● **What you have to do**:
Copy down the passage about Arthur Ransome's books word for word, between "My initial experience" and "and general outdoorsy-ness.", inclusive.
>> Start Passage given
Published in 1936, Pigeon Post was the first Carnegie Medal Winner.
My initial experience of Arthur Ransome and the world of Swallows and Amazons was on holiday at my grandmothers house in Denmark. Sadly, they were not considered ‘good enough’ for my local library to stock. As a result, for me, Arthur Ransome is associated with illicit holiday reading which is slightly ironic considering his very wholesome subjects of sailing, camping and general outdoorsy-ness.
I don’t think my local library was alone in condemning Arthur Ransome’s books, this was the late 70s, early 80s after all, a period in which everything middle-class and wholesome was very much out of fashion in favour of more ‘realistic’ and gritty novels. And then, the final nail in the coffin, his books were part of a series which, as Victor Watson points out in “Reading Series Fiction’ (2000), has always been considered slightly suspect and ‘second-rate’.
>> End Passage given
>> Start Stored records
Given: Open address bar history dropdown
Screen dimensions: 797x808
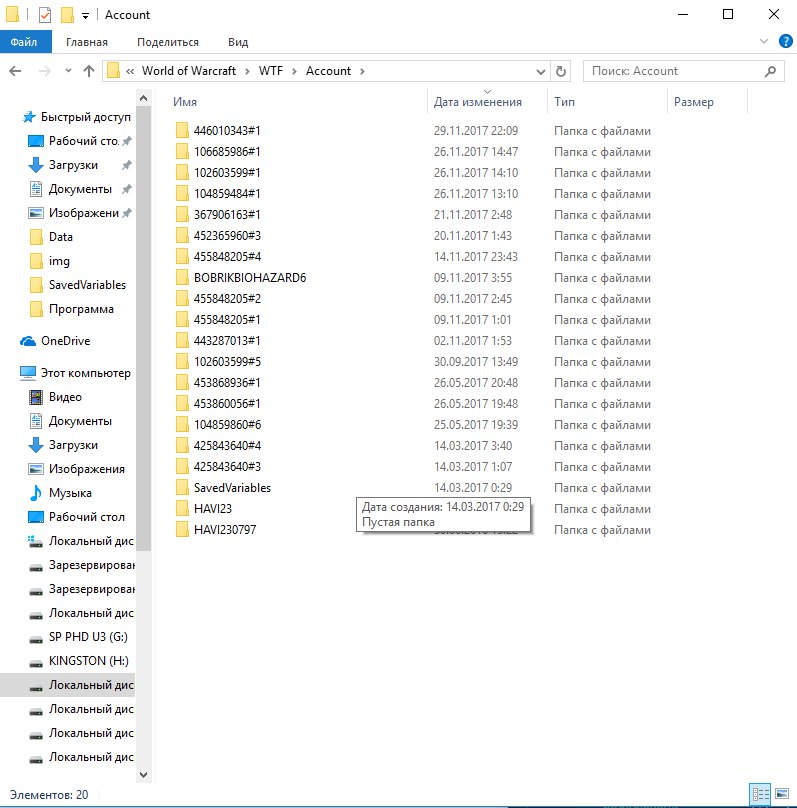Looking at the screenshot, I should [x=540, y=71].
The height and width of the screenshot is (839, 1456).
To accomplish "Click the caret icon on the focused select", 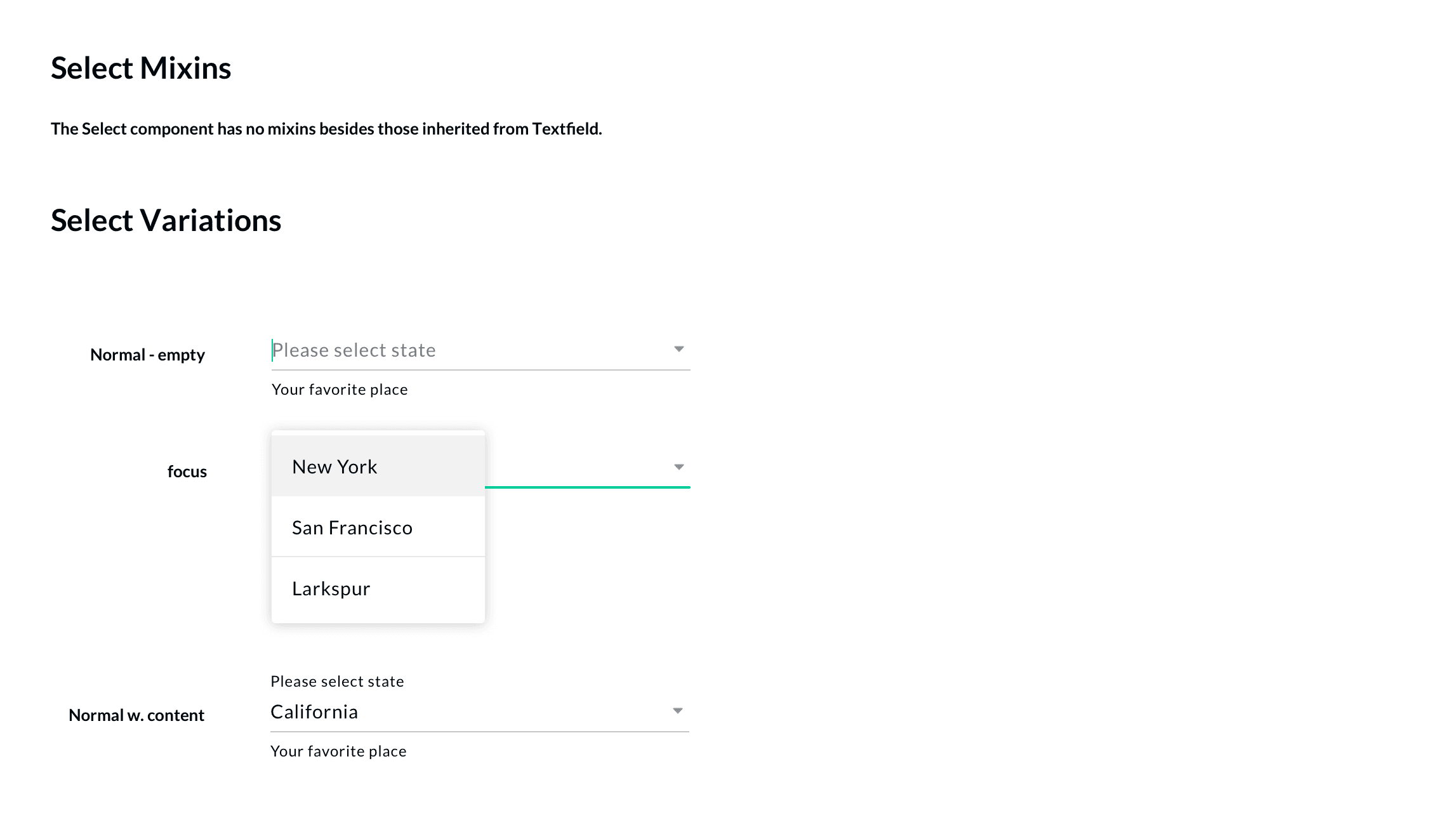I will coord(678,466).
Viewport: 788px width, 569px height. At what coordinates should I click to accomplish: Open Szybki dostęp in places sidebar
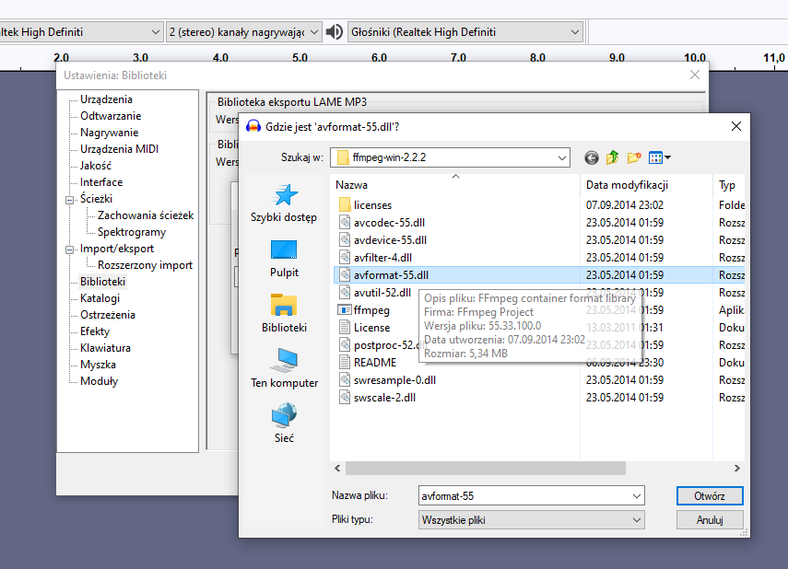[284, 203]
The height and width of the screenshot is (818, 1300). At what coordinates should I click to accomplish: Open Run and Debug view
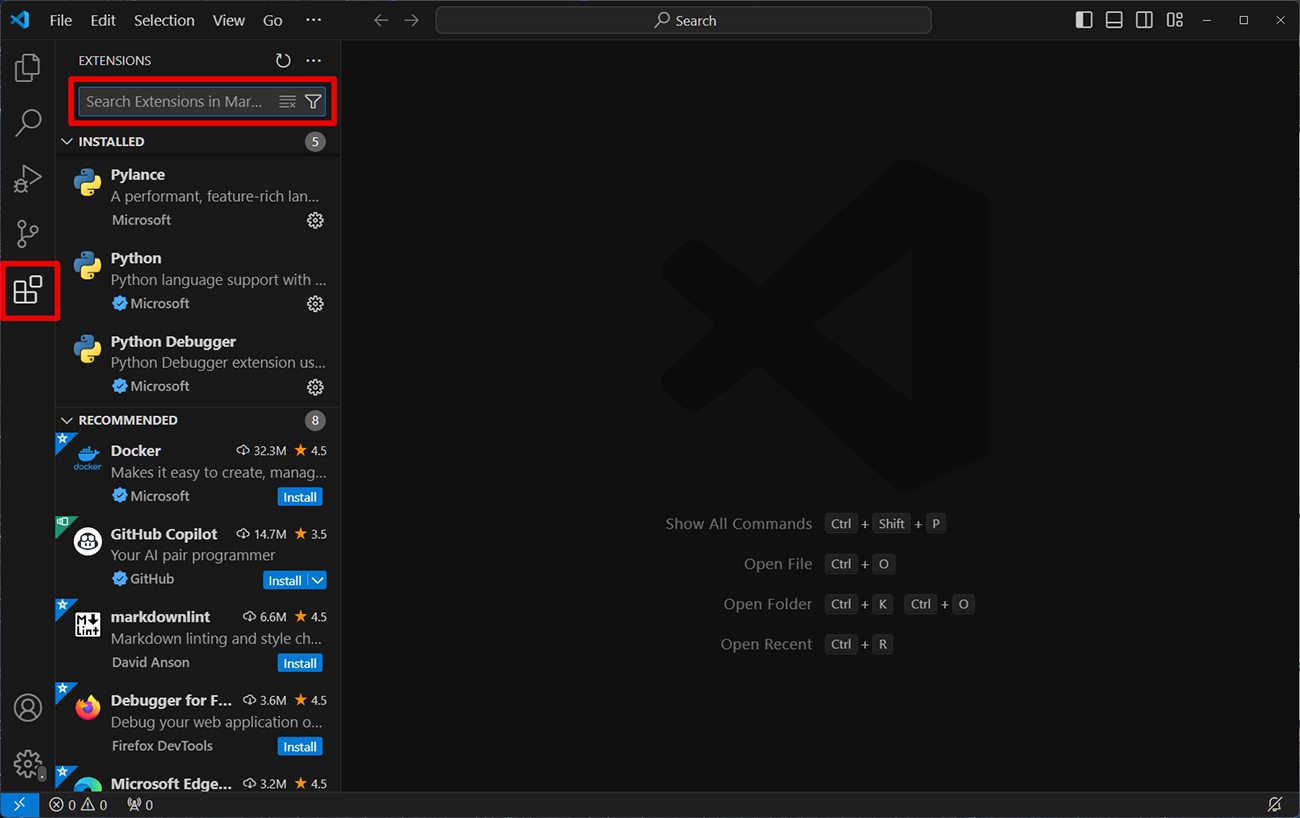28,179
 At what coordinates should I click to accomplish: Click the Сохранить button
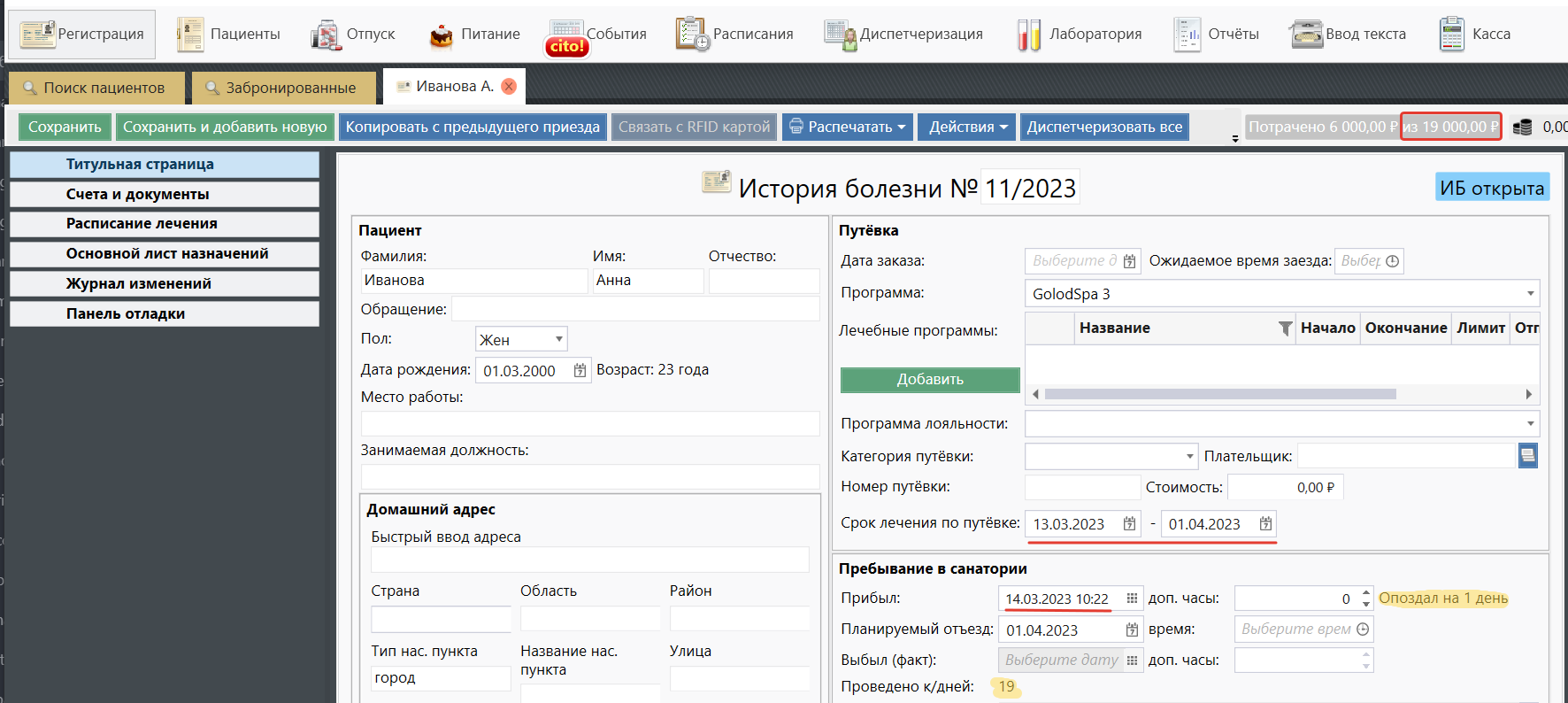65,127
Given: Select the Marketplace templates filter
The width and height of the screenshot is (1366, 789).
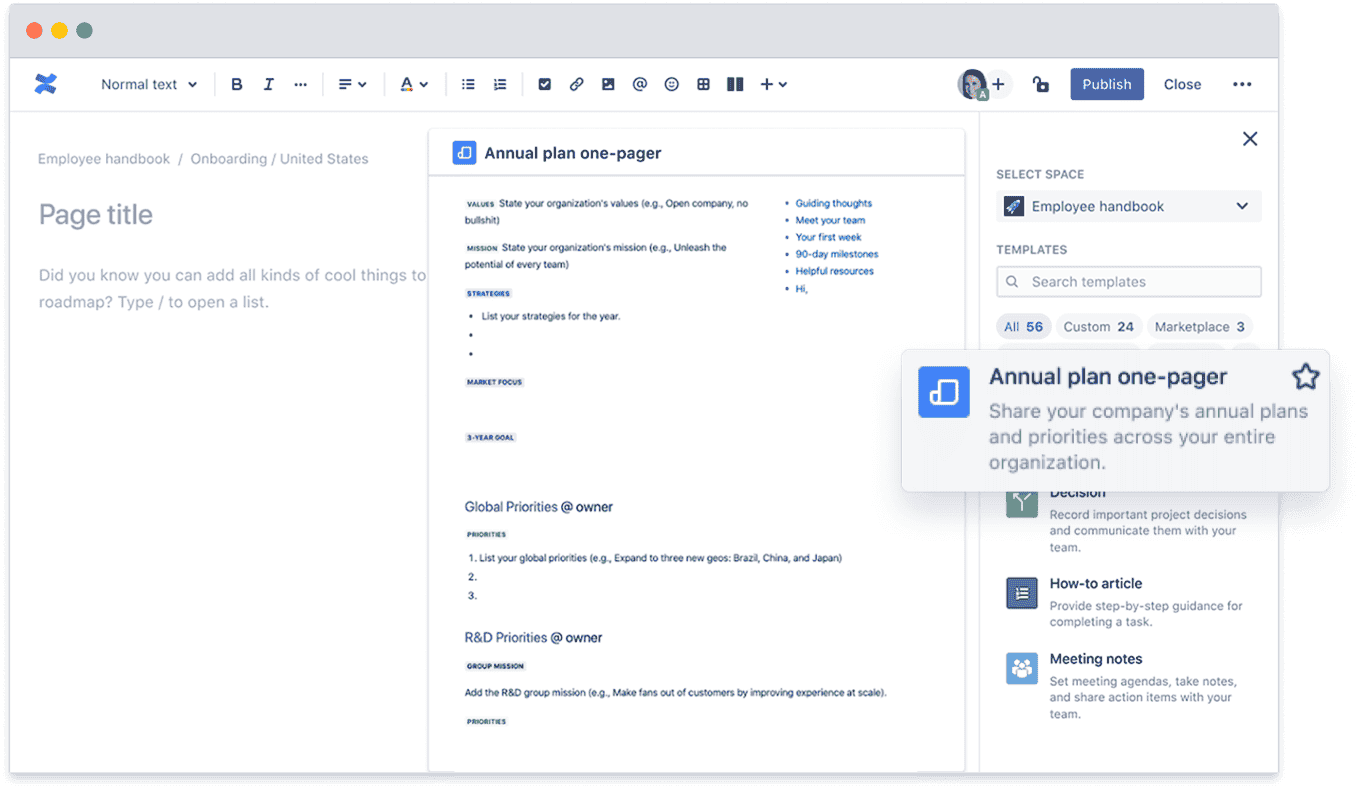Looking at the screenshot, I should pyautogui.click(x=1199, y=326).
>> End Stored records
● **Response below**:
My initial experience of Arthur Ransome and the world of Swallows and Amazons was on holiday at my grandmothers house in Denmark. Sadly, they were not considered ‘good enough’ for my local library to stock. As a result, for me, Arthur Ransome is associated with illicit holiday reading which is slightly ironic considering his very wholesome subjects of sailing, camping and general outdoorsy-ness.